What is it that I did that could be courageous? Well, I might be texting a girl pretty regularly, as in everyday regularly. She's someone I met online through mutuals back in September 2020. I seldom interacted with her on Discord (where I met her) up til about December or so. There's been a few chats here and there but nothing more. Come January, I kinda felt something, but shrugged it off, and then back in February it started getting stronger. I added her on Snapchat, and somehow got to texting her a bunch. I've complimented her every now and then, but it was kinda fitting for the moment, could just be friendly support. She seems to receive the compliments well though regardless, so it's been good.

Then yesterday she posts on her private snap story and it's her in an oversized sweatshirt, and I made idle conversation from it. Then like 20 minutes after the last thing was said, I just pop back in all like "I hope this isn't weird for me to say, but I think you're cute in that sweatshirt." And there it is. My big, bold moment. Yeah probably not as big as I think it is, nor as courageous as I made it out to be.

Why the whole post? Well because I've never texted a girl that she's cute, save for one other girl I used to like, but that was only after she told me she liked me back. So this was the first time I went for it without knowing her feelings/thoughts on me per sé. She seemed to take it well, saying "thank you 🥺", which I guess is good? Many people have stated that when girls use that emoji, they use it towards guys they think are super sweet. And yeah, she has called me sweet before, so it adds up. However, I have no idea if she normally uses that emoji, so I don't want to assume anything of it since it could just simply be face value and is merely an emoji.

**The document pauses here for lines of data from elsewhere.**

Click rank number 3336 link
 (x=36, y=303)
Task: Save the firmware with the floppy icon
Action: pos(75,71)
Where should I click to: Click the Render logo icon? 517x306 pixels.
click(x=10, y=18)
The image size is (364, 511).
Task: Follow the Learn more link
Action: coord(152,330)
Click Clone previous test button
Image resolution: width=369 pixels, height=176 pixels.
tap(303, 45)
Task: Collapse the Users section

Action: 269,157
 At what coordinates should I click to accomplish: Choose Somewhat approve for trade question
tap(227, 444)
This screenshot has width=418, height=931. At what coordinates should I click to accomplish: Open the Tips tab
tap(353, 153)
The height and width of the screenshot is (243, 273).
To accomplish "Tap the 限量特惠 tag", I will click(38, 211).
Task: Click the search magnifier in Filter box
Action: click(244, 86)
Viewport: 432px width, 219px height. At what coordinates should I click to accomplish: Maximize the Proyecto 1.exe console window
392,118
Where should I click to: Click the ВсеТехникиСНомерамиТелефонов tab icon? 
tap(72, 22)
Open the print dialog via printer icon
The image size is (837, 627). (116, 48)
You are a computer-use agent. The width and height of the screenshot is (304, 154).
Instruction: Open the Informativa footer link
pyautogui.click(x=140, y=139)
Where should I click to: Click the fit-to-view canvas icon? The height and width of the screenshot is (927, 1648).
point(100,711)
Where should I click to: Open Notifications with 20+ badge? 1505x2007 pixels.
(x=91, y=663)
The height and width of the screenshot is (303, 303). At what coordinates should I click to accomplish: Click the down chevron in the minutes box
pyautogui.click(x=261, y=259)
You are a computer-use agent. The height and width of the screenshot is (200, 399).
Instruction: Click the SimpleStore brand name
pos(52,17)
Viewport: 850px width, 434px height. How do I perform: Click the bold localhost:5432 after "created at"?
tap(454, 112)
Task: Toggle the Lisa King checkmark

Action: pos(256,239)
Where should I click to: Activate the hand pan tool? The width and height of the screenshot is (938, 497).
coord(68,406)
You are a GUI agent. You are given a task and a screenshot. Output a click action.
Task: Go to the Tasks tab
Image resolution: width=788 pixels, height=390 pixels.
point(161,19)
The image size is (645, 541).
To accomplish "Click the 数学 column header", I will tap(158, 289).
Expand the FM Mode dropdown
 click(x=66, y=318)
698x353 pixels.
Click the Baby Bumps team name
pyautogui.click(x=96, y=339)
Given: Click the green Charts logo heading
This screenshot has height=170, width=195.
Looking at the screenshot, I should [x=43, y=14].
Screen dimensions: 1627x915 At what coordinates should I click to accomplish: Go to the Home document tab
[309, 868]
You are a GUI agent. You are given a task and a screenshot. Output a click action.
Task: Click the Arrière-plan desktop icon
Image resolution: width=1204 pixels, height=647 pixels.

I have some good feelings about it since we still talk regularly even with all these compliments and all, but I also don't want to get my hopes up too much. Preservation of self, ya know? At the end of the day, I should just play it cool, take this as maybe a moment of courage and a bit of luck that it played in my favor. Whatever comes of this will come, all in due time. If it isn't what I hope for, then maybe I'll just have a good friend after it. It's a win-win, just one bigger than the other.

Side note, the only reason I have to be skeptical is that I live about 300 miles away from her. So it will have to be a long-distance relationship if she does let me know if anything is going to happen. Details and logistics that I will figure out when the time comes, should it come.